This cuisine is one of the easiest to make, so maybe that's why many Filipinos often cook Adobo. You just pour in soy sauce and vinegar in a 2:1 ratio, add crushed garlic, several peppercorns and a couple of laurel leaves into the mixture. This mix will serve as the marinade and at the same time the broth, so after soaking your meat of choice (chicken, pork or beef) with this for a hour to overnight, you can cook it until the meat becomes soft and chewable.
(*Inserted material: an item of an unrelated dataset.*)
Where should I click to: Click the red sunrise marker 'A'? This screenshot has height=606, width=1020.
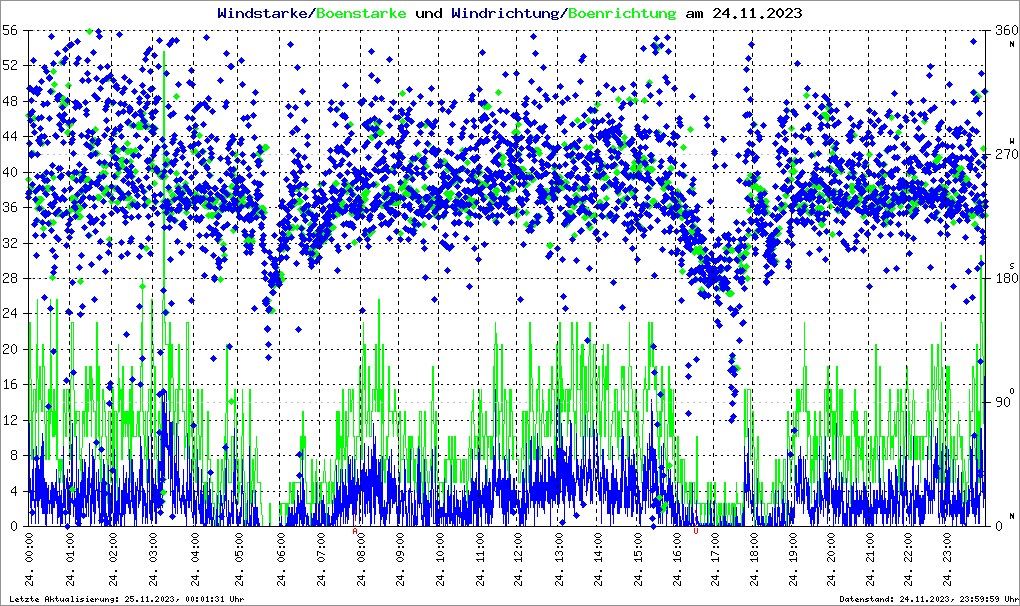355,532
The longer you soak the meat in the mixture, the tastier it will be. Most of the time, the vinegar-soy sauce evaporates even before the meat gets cooked thoroughly; add in water when this problem arise. If you don't like the too salty or sour taste, you can add in some brown sugar, even soda (Sprite/7-Up) while it cooks.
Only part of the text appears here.